Only the lines from the one containing "725 (100, 331)" through the one containing "2315 (156, 491)" should be printed, exactly as they appear below, with both ends included.

**** Data for this exercise ****

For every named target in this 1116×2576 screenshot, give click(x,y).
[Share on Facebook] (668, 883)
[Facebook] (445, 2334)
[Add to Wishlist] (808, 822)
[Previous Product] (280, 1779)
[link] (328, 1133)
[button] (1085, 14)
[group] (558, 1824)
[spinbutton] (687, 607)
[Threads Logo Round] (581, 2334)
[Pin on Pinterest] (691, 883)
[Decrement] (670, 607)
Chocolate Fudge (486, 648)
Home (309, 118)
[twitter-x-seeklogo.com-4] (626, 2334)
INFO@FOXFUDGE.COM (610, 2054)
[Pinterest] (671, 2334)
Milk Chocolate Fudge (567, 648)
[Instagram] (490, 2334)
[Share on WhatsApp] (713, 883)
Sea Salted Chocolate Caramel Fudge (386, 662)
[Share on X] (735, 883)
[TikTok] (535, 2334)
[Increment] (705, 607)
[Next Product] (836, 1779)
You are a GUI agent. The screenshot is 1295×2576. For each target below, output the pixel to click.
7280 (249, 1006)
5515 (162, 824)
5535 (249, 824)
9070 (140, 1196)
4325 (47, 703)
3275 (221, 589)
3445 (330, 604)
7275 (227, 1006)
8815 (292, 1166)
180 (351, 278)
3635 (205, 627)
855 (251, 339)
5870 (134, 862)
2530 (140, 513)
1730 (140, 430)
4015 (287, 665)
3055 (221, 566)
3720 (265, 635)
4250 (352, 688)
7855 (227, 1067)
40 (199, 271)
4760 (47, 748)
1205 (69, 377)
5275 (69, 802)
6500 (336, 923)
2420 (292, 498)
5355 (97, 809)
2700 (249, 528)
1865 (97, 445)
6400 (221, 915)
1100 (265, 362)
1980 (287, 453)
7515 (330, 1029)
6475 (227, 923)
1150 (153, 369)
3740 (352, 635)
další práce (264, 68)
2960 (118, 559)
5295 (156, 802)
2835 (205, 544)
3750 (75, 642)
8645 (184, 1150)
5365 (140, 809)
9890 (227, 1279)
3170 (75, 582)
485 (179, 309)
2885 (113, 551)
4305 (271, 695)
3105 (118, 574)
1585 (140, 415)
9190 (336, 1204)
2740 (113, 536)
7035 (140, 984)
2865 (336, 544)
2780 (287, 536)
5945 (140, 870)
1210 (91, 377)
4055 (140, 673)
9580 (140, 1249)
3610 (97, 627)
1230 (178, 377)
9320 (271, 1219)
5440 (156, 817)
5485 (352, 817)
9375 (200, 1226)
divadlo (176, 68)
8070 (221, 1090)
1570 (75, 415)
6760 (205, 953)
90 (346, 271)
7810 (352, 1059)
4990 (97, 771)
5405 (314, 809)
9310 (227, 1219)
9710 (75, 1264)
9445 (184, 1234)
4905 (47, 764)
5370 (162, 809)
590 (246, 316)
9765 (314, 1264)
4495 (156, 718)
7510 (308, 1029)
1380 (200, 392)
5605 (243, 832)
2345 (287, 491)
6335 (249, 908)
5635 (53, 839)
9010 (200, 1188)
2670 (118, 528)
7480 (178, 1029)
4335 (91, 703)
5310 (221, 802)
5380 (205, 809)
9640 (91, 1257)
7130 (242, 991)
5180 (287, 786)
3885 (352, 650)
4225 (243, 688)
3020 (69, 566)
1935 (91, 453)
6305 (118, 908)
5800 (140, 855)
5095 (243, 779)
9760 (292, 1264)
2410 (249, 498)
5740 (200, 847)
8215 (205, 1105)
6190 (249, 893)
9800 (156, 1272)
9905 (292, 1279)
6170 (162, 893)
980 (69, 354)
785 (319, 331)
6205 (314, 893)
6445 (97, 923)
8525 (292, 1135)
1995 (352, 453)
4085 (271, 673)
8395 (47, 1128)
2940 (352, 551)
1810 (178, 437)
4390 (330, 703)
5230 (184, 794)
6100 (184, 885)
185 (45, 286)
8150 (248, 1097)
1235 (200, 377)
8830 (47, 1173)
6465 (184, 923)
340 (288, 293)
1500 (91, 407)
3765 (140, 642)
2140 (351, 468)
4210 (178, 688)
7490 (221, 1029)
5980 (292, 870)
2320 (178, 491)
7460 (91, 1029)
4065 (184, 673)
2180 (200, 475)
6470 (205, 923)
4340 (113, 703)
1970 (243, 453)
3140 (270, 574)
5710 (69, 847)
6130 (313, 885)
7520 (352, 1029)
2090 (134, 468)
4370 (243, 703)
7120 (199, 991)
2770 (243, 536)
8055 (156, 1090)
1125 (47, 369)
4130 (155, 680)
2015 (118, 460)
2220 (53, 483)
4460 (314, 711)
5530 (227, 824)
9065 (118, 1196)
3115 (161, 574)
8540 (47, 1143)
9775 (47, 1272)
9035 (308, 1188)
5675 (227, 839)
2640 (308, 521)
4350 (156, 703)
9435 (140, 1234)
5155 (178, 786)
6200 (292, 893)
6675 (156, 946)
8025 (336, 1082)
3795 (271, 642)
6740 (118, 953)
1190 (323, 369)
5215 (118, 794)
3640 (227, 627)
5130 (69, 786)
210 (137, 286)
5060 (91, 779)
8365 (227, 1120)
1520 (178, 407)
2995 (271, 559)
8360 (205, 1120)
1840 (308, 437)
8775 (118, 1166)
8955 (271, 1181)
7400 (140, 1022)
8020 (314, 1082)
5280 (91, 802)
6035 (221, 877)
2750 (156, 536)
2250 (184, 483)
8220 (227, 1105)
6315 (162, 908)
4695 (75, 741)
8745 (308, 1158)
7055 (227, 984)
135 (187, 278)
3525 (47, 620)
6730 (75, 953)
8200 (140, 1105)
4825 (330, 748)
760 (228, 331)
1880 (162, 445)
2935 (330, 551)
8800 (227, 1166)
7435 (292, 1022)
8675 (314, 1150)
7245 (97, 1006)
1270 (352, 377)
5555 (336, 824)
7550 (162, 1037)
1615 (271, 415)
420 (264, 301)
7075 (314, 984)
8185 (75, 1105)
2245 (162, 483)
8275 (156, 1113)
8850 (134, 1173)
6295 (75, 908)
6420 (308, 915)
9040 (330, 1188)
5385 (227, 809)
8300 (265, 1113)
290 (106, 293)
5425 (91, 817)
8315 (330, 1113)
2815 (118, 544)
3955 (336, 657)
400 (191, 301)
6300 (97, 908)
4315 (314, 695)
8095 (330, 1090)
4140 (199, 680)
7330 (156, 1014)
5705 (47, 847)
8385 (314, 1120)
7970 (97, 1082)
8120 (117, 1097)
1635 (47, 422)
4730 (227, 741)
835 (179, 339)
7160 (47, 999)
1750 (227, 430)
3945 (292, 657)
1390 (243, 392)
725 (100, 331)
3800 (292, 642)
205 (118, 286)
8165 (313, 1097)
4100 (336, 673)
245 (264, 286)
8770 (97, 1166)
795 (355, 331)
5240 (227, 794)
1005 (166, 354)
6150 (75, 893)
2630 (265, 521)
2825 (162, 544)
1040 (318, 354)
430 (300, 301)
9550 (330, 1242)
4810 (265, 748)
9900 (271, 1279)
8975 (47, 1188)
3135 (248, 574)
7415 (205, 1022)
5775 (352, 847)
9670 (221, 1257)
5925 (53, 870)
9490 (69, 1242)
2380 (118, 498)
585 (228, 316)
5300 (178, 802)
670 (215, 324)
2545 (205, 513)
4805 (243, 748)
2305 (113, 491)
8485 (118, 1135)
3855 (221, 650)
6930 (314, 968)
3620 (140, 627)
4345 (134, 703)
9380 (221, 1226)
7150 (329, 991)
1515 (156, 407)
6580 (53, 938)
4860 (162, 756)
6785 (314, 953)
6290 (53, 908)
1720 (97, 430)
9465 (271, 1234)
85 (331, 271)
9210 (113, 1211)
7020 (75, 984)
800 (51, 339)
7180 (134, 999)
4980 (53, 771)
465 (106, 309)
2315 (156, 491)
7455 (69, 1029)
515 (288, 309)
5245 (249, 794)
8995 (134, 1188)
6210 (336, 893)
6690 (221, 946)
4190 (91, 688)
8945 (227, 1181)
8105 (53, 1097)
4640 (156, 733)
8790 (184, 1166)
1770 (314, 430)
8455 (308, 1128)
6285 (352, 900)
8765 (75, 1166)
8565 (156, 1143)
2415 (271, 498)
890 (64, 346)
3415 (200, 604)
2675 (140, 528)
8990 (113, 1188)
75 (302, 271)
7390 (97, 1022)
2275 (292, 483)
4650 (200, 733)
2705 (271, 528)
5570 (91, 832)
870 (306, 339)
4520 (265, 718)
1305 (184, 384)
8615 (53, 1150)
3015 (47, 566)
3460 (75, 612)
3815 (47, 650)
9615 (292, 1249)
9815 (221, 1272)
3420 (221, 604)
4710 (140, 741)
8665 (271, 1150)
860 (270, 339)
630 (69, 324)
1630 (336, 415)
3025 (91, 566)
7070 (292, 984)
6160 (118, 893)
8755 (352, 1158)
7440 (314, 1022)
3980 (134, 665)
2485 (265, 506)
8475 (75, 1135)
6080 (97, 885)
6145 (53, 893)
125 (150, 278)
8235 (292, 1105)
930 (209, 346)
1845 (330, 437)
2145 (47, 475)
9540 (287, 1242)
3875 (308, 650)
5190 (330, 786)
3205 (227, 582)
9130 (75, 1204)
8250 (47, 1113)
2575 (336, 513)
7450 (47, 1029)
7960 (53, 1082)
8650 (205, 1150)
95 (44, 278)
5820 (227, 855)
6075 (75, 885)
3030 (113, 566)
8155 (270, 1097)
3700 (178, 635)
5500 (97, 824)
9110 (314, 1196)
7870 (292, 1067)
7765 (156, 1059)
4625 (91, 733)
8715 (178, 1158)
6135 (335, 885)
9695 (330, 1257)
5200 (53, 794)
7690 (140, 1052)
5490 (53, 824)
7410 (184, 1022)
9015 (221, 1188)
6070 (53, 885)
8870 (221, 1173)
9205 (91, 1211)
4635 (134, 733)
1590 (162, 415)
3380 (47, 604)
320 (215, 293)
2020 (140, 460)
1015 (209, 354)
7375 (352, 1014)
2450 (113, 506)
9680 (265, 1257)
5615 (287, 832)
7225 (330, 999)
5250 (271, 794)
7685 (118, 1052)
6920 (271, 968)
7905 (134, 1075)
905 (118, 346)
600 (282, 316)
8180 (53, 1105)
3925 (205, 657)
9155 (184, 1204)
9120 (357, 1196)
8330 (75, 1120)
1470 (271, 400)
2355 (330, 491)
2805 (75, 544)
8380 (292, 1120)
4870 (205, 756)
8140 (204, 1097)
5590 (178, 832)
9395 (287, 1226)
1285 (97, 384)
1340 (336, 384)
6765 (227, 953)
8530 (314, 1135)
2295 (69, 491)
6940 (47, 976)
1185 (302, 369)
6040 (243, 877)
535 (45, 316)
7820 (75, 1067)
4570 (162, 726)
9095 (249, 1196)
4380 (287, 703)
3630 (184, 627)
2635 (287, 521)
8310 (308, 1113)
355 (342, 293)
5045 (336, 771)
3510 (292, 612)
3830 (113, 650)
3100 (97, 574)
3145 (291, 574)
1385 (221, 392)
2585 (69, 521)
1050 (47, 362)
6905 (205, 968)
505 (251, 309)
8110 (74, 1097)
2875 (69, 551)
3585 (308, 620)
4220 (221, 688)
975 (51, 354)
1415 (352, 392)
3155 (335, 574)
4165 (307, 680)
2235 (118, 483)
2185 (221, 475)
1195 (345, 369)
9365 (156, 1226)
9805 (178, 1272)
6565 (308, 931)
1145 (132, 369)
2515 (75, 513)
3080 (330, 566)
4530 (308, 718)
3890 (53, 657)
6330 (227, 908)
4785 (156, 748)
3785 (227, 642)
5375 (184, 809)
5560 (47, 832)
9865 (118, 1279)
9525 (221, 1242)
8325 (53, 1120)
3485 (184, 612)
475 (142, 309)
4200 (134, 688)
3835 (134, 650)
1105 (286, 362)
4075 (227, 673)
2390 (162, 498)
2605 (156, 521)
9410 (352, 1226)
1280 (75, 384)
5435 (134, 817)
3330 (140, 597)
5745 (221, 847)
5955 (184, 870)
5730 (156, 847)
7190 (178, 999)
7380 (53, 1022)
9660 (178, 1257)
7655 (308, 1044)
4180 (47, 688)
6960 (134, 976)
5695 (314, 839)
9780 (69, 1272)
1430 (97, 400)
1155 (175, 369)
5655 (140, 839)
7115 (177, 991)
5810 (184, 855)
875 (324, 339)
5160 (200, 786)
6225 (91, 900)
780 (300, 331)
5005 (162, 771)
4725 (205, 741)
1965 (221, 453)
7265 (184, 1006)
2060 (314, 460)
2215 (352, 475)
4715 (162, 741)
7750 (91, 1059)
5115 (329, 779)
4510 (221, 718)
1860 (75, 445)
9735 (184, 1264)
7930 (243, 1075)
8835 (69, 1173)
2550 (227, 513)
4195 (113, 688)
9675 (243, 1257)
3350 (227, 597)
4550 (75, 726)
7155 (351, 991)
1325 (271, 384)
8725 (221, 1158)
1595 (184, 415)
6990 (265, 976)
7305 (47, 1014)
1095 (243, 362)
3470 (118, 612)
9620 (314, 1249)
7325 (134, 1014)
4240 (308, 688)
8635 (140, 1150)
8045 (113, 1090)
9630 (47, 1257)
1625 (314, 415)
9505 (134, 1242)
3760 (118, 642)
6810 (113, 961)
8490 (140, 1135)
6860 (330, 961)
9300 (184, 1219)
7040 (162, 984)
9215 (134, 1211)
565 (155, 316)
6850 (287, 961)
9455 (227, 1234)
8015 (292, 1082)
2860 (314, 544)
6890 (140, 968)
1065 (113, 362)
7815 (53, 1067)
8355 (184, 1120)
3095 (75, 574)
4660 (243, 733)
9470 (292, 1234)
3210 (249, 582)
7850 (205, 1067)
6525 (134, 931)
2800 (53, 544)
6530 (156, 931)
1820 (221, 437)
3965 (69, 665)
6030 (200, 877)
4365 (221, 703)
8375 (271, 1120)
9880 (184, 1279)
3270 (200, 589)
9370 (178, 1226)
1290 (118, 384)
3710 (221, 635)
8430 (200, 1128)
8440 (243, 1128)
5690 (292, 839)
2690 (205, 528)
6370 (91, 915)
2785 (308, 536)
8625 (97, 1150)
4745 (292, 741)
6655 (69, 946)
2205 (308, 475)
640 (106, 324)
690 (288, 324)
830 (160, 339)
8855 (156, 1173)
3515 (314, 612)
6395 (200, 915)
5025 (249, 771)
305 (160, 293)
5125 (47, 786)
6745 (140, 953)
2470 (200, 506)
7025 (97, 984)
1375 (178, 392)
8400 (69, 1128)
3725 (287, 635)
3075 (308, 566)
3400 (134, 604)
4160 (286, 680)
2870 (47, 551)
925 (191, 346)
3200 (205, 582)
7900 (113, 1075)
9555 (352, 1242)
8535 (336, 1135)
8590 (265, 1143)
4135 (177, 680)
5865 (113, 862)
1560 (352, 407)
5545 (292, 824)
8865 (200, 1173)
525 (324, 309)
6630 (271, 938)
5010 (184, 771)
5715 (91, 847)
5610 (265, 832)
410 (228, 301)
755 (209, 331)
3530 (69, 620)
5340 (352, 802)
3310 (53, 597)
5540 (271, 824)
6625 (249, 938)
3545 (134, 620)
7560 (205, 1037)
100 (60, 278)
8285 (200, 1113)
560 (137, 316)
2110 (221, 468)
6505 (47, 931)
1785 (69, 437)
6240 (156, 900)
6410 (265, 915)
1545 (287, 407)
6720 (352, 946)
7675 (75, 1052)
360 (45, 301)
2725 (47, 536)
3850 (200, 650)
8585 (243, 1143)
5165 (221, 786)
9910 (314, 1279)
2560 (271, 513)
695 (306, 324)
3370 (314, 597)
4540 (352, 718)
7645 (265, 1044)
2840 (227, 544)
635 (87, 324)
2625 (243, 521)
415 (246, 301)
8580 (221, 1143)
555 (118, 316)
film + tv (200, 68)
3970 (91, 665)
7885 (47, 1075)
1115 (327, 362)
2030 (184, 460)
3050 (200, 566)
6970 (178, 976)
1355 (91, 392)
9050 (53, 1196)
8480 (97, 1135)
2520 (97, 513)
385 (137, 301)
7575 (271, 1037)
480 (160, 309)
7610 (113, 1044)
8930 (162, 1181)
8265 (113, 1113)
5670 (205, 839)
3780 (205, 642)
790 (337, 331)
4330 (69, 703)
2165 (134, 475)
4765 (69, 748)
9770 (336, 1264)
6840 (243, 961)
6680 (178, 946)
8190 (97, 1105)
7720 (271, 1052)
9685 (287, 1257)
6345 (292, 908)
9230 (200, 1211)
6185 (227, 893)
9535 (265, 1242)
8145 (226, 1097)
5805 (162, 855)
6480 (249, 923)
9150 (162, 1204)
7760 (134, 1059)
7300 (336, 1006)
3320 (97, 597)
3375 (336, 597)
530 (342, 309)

****

__Solution for this task__
725 (100, 331)
3800 (292, 642)
205 (118, 286)
8165 (313, 1097)
4100 (336, 673)
245 (264, 286)
8770 (97, 1166)
795 (355, 331)
5240 (227, 794)
1005 (166, 354)
6150 (75, 893)
2630 (265, 521)
2825 (162, 544)
1040 (318, 354)
430 (300, 301)
9550 (330, 1242)
4810 (265, 748)
9900 (271, 1279)
8975 (47, 1188)
3135 (248, 574)
7415 (205, 1022)
5775 (352, 847)
9670 (221, 1257)
5925 (53, 870)
9490 (69, 1242)
2380 (118, 498)
585 (228, 316)
5300 (178, 802)
670 (215, 324)
2545 (205, 513)
4805 (243, 748)
2305 (113, 491)
8485 (118, 1135)
3855 (221, 650)
6930 (314, 968)
3620 (140, 627)
4345 (134, 703)
9380 (221, 1226)
7150 (329, 991)
1515 (156, 407)
6580 (53, 938)
4860 (162, 756)
6785 (314, 953)
6290 (53, 908)
1720 (97, 430)
9465 (271, 1234)
85 (331, 271)
9210 (113, 1211)
7020 (75, 984)
800 (51, 339)
7180 (134, 999)
4980 (53, 771)
465 (106, 309)
2315 (156, 491)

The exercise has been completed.